Copy out the listing below line for line, with no changes.
[START Excerpted data]
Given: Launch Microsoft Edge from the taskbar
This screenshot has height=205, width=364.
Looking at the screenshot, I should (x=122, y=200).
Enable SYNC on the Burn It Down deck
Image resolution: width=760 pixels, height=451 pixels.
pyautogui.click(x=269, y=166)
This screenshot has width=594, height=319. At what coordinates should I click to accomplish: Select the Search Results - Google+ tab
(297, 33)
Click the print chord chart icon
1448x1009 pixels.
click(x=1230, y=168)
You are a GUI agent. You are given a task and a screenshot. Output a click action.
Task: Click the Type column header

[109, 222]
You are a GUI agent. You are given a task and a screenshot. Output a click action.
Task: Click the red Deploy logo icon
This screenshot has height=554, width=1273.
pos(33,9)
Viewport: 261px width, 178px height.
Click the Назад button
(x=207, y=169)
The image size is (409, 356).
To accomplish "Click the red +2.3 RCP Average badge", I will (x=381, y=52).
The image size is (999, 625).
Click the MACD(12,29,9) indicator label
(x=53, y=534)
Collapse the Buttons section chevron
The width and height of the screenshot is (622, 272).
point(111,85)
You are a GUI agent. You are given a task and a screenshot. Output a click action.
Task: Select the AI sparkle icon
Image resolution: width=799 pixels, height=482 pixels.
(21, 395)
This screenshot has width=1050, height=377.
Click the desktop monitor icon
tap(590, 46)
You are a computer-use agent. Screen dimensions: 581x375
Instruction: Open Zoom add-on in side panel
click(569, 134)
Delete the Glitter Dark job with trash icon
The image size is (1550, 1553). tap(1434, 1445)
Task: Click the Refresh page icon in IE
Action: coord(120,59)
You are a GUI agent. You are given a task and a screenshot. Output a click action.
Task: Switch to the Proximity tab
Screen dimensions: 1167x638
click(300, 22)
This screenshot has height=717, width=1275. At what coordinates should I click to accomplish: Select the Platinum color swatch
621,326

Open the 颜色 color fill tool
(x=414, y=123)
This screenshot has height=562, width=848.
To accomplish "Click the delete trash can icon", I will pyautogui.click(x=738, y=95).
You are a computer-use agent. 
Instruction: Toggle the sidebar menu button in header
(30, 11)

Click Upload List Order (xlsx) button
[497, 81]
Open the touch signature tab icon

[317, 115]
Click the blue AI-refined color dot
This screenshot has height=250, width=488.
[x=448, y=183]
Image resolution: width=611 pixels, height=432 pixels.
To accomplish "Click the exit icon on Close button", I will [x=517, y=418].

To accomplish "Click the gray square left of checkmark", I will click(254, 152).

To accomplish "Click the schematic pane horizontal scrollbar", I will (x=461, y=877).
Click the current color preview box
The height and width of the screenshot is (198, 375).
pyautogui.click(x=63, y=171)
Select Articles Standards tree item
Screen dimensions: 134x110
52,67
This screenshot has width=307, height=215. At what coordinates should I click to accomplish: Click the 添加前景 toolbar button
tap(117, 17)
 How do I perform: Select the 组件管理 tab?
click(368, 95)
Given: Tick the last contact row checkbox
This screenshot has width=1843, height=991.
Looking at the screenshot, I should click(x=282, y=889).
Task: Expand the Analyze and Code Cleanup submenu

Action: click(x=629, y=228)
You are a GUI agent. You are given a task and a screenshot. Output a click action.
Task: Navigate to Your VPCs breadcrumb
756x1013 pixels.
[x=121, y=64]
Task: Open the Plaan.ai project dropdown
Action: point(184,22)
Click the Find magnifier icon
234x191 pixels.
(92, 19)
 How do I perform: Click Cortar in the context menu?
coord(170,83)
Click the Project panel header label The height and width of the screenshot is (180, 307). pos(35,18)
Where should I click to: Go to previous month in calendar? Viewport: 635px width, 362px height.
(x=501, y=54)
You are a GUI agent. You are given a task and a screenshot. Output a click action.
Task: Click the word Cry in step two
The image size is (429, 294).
[END Excerpted data]
- Solution to this exercise
Given: Launch Microsoft Edge from the taskbar
This screenshot has height=205, width=364.
Looking at the screenshot, I should (x=122, y=200).
Enable SYNC on the Burn It Down deck
Image resolution: width=760 pixels, height=451 pixels.
pyautogui.click(x=269, y=166)
This screenshot has width=594, height=319. At what coordinates should I click to accomplish: Select the Search Results - Google+ tab
(297, 33)
Click the print chord chart icon
1448x1009 pixels.
click(x=1230, y=168)
You are a GUI agent. You are given a task and a screenshot. Output a click action.
Task: Click the Type column header

[109, 222]
You are a GUI agent. You are given a task and a screenshot. Output a click action.
Task: Click the red Deploy logo icon
This screenshot has height=554, width=1273.
pos(33,9)
Viewport: 261px width, 178px height.
Click the Назад button
(x=207, y=169)
The image size is (409, 356).
To accomplish "Click the red +2.3 RCP Average badge", I will (x=381, y=52).
The image size is (999, 625).
Click the MACD(12,29,9) indicator label
(x=53, y=534)
Collapse the Buttons section chevron
The width and height of the screenshot is (622, 272).
point(111,85)
You are a GUI agent. You are given a task and a screenshot. Output a click action.
Task: Select the AI sparkle icon
Image resolution: width=799 pixels, height=482 pixels.
(21, 395)
This screenshot has width=1050, height=377.
Click the desktop monitor icon
tap(590, 46)
You are a computer-use agent. Screen dimensions: 581x375
Instruction: Open Zoom add-on in side panel
click(569, 134)
Delete the Glitter Dark job with trash icon
The image size is (1550, 1553). tap(1434, 1445)
Task: Click the Refresh page icon in IE
Action: coord(120,59)
You are a GUI agent. You are given a task and a screenshot. Output a click action.
Task: Switch to the Proximity tab
Screen dimensions: 1167x638
click(300, 22)
This screenshot has height=717, width=1275. At what coordinates should I click to accomplish: Select the Platinum color swatch
621,326

Open the 颜色 color fill tool
(x=414, y=123)
This screenshot has height=562, width=848.
To accomplish "Click the delete trash can icon", I will pyautogui.click(x=738, y=95).
You are a computer-use agent. 
Instruction: Toggle the sidebar menu button in header
(30, 11)

Click Upload List Order (xlsx) button
[497, 81]
Open the touch signature tab icon

[317, 115]
Click the blue AI-refined color dot
This screenshot has height=250, width=488.
[x=448, y=183]
Image resolution: width=611 pixels, height=432 pixels.
To accomplish "Click the exit icon on Close button", I will [x=517, y=418].

To accomplish "Click the gray square left of checkmark", I will click(254, 152).

To accomplish "Click the schematic pane horizontal scrollbar", I will (x=461, y=877).
Click the current color preview box
The height and width of the screenshot is (198, 375).
pyautogui.click(x=63, y=171)
Select Articles Standards tree item
Screen dimensions: 134x110
52,67
This screenshot has width=307, height=215. At what coordinates should I click to accomplish: Click the 添加前景 toolbar button
tap(117, 17)
 How do I perform: Select the 组件管理 tab?
click(368, 95)
Given: Tick the last contact row checkbox
This screenshot has width=1843, height=991.
Looking at the screenshot, I should click(x=282, y=889).
Task: Expand the Analyze and Code Cleanup submenu

Action: click(x=629, y=228)
You are a GUI agent. You are given a task and a screenshot. Output a click action.
Task: Navigate to Your VPCs breadcrumb
756x1013 pixels.
[x=121, y=64]
Task: Open the Plaan.ai project dropdown
Action: point(184,22)
Click the Find magnifier icon
234x191 pixels.
(92, 19)
 How do I perform: Click Cortar in the context menu?
coord(170,83)
Click the Project panel header label The height and width of the screenshot is (180, 307). pos(35,18)
Where should I click to: Go to previous month in calendar? Viewport: 635px width, 362px height.
(x=501, y=54)
You are a GUI agent. You are given a task and a screenshot. Output a click action.
Task: Click the word Cry in step two
The image size is (429, 294).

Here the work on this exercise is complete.